The benefits of the project include:

 A more ecologically healthy estuary by reconnecting the river to its floodplain

 The creation of approximately 60 hectares of rare inter-tidal and wetland habitat which would attract a wide range of wildlife

 Improved public access, including securing the future of the South West Coast Path along its current route

 Preventing potential pollution from a former landfill tip through erosion

 Securing access for nearby residents and businesses, particularly along South Farm Road

 Securing a long-term future for Budleigh Salterton Cricket Club.

Dr Bridgewater added: “We already have planning permission to provide a new home for Budleigh Salterton Cricket Club, off East Budleigh Road. The existing Ottermouth facilities are frequently impacted by flooding. We will be in a position to implement this move if permission is also approved for the wider project.

“The wider PACCo initiative is also supporting similar proposals in the Saâne Valley in Normandy working with three French partner organisations.

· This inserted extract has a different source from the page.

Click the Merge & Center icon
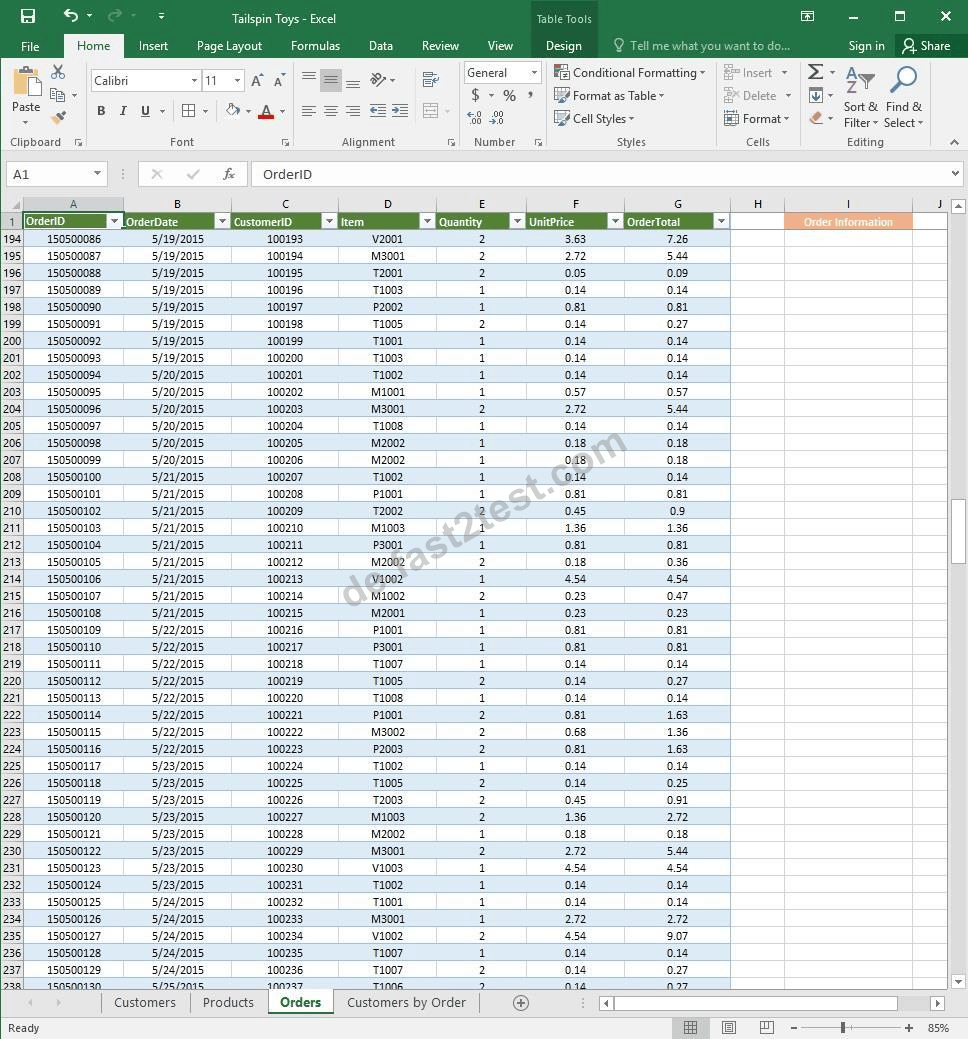This screenshot has height=1039, width=968. 431,111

“As the projects develop, we hope that other coastal areas facing similar issues will be able to learn from the work we have done and better understand their own options in the face of a rapidly changing climate.”

Mike Williams, from the Environment Agency, said: “PACCo is an extremely exciting project, which will deliver real benefits for people and wildlife on the ground, and help others to build on our success elsewhere. We must all find ways of adapting to climate change if we are to manage our estuaries and coasts successfully in the future.”

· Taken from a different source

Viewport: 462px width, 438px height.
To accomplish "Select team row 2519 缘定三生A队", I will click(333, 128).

Section of footpath closes for archaeological work

A section of the western footpath at the Otter Estuary will be closed between 12-16 April for archaeological investigations ahead of the Lower Otter Restoration Project, then again between 4 May and the end of 2022 for the duration of the main scheme.

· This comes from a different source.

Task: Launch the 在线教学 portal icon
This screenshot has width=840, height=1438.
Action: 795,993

This closure only affects a short section nearest South Farm Road. It has been decided to keep the rest of the path open, which means that for the duration of the works this will be an ‘out and back’ route from Granary Lane. The northward section from South Farm Road towards Pulhayes Farm will remain open and all other routes are unaffected.

Throughout the project the eastern footpath (South West Coast Path) will remain open to allow access up the Otter Valley, although a short section of this footpath will be temporarily diverted to the north of the cricket club when construction works on the new footbridge northeast of Lime Kiln car park is carried out.

There will be temporary closures to some of the other Public Rights of Way during the work but any diversions or closures will be signed in advance.